Tehran, Iran – Frank Sinatra’s performance of the 1944 song I Fall in Love to Easily made it an American jazz standard.
In a dimly lit studio in downtown Tehran 75 years later, Azin Elahi sings it is an act of youthful rebellion.
The 19-year-old dreams of a career as a vocalist on the big stage. But in Iran, where the sound of a solo female singing voice violates strict Islamic codes of conduct governing public life, stealing moments of freedom in private spaces and behind closed doors may be the closest she gets.
“For a female vocalist in Iran, it is not just about [a woman singing in public] being illegal.
“My entire life, I wanted to sing. It’s like breathing for me. I can’t do anything else. But as a [professional] or an artist, you are not recognised, especially if you want to sing.”
The social stigma attached to the public act of singing, being a woman, can be as insurmountable an obstacle as the country’s Islamic laws, she added.
“We have so many talents here. The thing I want to say in the end is if you feel it in your heart, go for it and don’t let anyone or any religion or anything push you away.”

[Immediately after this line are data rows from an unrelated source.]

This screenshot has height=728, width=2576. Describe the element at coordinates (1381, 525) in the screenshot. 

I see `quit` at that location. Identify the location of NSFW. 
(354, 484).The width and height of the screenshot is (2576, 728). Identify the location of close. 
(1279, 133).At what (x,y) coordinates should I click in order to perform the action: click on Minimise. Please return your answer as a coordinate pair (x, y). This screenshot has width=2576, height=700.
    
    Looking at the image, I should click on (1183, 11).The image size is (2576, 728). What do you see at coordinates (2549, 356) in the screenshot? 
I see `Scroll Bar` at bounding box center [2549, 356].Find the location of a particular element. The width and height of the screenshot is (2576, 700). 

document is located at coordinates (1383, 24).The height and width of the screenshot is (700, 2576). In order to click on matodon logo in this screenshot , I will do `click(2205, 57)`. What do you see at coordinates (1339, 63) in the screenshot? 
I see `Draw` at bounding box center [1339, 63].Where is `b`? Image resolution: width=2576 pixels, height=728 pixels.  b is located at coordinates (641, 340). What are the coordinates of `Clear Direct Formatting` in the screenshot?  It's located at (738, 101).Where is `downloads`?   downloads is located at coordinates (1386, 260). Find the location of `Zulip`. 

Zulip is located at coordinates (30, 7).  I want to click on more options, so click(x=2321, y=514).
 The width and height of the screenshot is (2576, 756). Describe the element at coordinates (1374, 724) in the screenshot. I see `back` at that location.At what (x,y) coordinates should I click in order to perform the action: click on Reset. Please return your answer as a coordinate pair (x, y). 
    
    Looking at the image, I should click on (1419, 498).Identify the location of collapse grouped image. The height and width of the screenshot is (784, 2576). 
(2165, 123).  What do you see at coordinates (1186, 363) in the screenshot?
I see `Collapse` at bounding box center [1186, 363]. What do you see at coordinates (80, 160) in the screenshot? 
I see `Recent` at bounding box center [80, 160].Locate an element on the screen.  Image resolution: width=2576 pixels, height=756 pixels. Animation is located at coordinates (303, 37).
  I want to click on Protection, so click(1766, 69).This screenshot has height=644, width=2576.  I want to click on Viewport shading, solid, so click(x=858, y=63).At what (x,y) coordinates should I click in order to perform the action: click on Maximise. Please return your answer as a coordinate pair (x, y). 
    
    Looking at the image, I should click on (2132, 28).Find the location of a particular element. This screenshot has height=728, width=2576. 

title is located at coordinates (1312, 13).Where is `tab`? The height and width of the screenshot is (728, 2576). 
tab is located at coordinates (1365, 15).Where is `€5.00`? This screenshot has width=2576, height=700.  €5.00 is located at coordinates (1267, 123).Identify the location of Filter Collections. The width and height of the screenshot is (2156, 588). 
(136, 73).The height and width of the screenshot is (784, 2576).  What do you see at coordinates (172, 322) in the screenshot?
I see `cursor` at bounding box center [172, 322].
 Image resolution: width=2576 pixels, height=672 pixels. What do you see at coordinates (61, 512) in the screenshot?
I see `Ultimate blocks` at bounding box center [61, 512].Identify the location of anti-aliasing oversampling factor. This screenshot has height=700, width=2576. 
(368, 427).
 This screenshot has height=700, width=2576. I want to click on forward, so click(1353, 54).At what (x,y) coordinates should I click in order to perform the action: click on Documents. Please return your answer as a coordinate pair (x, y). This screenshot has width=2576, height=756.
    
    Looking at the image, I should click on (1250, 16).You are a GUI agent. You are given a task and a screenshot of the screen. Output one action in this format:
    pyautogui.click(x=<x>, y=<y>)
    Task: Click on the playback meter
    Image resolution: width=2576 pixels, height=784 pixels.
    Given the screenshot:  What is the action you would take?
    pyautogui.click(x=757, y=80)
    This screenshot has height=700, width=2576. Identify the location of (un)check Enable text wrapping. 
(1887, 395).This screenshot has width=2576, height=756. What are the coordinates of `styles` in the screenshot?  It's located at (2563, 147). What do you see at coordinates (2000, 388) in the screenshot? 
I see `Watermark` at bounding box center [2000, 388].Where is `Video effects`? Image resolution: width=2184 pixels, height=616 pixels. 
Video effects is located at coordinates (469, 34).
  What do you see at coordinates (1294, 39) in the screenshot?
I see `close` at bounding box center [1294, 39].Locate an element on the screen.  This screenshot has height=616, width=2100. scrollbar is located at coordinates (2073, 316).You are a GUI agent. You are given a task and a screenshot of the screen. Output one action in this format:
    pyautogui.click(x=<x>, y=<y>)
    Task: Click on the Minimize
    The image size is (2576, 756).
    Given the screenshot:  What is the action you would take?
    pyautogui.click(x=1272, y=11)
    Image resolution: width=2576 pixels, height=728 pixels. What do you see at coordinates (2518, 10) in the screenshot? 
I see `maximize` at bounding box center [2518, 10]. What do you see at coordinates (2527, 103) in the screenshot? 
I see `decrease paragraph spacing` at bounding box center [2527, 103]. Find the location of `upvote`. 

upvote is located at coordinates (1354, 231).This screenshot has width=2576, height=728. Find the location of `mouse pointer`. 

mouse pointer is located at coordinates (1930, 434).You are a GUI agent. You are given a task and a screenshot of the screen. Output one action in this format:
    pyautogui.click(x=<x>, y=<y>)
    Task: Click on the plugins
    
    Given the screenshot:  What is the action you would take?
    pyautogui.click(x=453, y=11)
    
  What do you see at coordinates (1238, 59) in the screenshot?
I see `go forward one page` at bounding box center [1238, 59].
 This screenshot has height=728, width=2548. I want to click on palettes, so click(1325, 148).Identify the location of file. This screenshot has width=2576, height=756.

Despite her ambition, Elahi and her four bandmates acknowledge that American jazz does not fit the public image in Iran, and realising their musical dreams may mean leaving home.
They were all born two generations after the 1979 revolution and the Islamic Republic is the only Iran they’ve ever known. According to a 2013 study by the United Nations and the University of Tehran, a third of Iran’s population are aged between 15 and 29.
But many young people like them often speak nostalgically of a more liberal time before the revolution, an Iran they’ve never experienced.
But the sound of music from small corners of the capital is a reminder that despite the conservative public face of the Islamic Republic of Iran – 40 years after the 1979 revolution – a diversity of perspectives still manages to coexist in the country.